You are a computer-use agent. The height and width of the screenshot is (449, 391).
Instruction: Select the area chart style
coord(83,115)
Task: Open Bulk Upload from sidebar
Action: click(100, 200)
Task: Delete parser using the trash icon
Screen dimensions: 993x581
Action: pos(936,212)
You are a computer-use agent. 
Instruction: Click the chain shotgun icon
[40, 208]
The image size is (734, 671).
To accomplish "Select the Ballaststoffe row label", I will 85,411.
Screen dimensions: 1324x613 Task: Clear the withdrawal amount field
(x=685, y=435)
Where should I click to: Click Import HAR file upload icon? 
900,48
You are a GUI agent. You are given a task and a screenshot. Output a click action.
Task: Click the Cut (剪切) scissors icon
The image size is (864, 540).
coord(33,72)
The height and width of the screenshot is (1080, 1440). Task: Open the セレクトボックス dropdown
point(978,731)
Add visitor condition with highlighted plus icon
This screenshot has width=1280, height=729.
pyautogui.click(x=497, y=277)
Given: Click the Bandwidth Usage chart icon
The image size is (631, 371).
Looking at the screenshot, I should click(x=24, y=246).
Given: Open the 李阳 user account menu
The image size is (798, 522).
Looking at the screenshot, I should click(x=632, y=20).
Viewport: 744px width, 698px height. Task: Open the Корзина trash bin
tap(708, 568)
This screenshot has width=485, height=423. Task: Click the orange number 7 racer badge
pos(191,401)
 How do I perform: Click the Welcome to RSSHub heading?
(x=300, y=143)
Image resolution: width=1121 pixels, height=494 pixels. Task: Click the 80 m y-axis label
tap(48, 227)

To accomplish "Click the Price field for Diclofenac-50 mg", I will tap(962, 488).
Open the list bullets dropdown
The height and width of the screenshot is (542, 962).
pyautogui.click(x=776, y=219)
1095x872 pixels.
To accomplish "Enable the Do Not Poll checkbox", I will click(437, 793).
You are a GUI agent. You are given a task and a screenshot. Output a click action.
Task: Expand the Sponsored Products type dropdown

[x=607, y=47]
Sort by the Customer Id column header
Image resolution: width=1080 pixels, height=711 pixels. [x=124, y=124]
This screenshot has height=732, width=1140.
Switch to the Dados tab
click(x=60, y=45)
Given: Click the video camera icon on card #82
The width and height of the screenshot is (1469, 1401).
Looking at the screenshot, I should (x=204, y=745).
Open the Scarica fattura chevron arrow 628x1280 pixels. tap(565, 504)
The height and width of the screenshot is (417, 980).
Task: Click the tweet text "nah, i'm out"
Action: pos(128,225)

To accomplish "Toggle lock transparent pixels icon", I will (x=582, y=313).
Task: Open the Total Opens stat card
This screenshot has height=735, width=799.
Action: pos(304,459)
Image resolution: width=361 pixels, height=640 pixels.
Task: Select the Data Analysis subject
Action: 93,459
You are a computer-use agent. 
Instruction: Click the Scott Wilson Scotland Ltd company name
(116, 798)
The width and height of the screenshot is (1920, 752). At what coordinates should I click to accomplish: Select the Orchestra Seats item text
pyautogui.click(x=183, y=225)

******************************

ASSIGNMENT: In full and exactly, transcribe the material above.

REPLY TO THE EXERCISE:
You are a computer-use agent. The height and width of the screenshot is (449, 391).
Instruction: Select the area chart style
coord(83,115)
Task: Open Bulk Upload from sidebar
Action: click(100, 200)
Task: Delete parser using the trash icon
Screen dimensions: 993x581
Action: pos(936,212)
You are a computer-use agent. 
Instruction: Click the chain shotgun icon
[40, 208]
The image size is (734, 671).
To accomplish "Select the Ballaststoffe row label", I will 85,411.
Screen dimensions: 1324x613 Task: Clear the withdrawal amount field
(x=685, y=435)
Where should I click to: Click Import HAR file upload icon? 
900,48
You are a GUI agent. You are given a task and a screenshot. Output a click action.
Task: Click the Cut (剪切) scissors icon
The image size is (864, 540).
coord(33,72)
The height and width of the screenshot is (1080, 1440). Task: Open the セレクトボックス dropdown
point(978,731)
Add visitor condition with highlighted plus icon
This screenshot has width=1280, height=729.
pyautogui.click(x=497, y=277)
Given: Click the Bandwidth Usage chart icon
The image size is (631, 371).
Looking at the screenshot, I should click(x=24, y=246).
Given: Open the 李阳 user account menu
The image size is (798, 522).
Looking at the screenshot, I should click(x=632, y=20).
Viewport: 744px width, 698px height. Task: Open the Корзина trash bin
tap(708, 568)
This screenshot has width=485, height=423. Task: Click the orange number 7 racer badge
pos(191,401)
 How do I perform: Click the Welcome to RSSHub heading?
(x=300, y=143)
Image resolution: width=1121 pixels, height=494 pixels. Task: Click the 80 m y-axis label
tap(48, 227)

To accomplish "Click the Price field for Diclofenac-50 mg", I will tap(962, 488).
Open the list bullets dropdown
The height and width of the screenshot is (542, 962).
pyautogui.click(x=776, y=219)
1095x872 pixels.
To accomplish "Enable the Do Not Poll checkbox", I will click(437, 793).
You are a GUI agent. You are given a task and a screenshot. Output a click action.
Task: Expand the Sponsored Products type dropdown

[x=607, y=47]
Sort by the Customer Id column header
Image resolution: width=1080 pixels, height=711 pixels. [x=124, y=124]
This screenshot has height=732, width=1140.
Switch to the Dados tab
click(x=60, y=45)
Given: Click the video camera icon on card #82
The width and height of the screenshot is (1469, 1401).
Looking at the screenshot, I should (x=204, y=745).
Open the Scarica fattura chevron arrow 628x1280 pixels. tap(565, 504)
The height and width of the screenshot is (417, 980).
Task: Click the tweet text "nah, i'm out"
Action: pos(128,225)

To accomplish "Toggle lock transparent pixels icon", I will (x=582, y=313).
Task: Open the Total Opens stat card
This screenshot has height=735, width=799.
Action: pos(304,459)
Image resolution: width=361 pixels, height=640 pixels.
Task: Select the Data Analysis subject
Action: 93,459
You are a computer-use agent. 
Instruction: Click the Scott Wilson Scotland Ltd company name
(116, 798)
The width and height of the screenshot is (1920, 752). At what coordinates should I click to accomplish: Select the Orchestra Seats item text
pyautogui.click(x=183, y=225)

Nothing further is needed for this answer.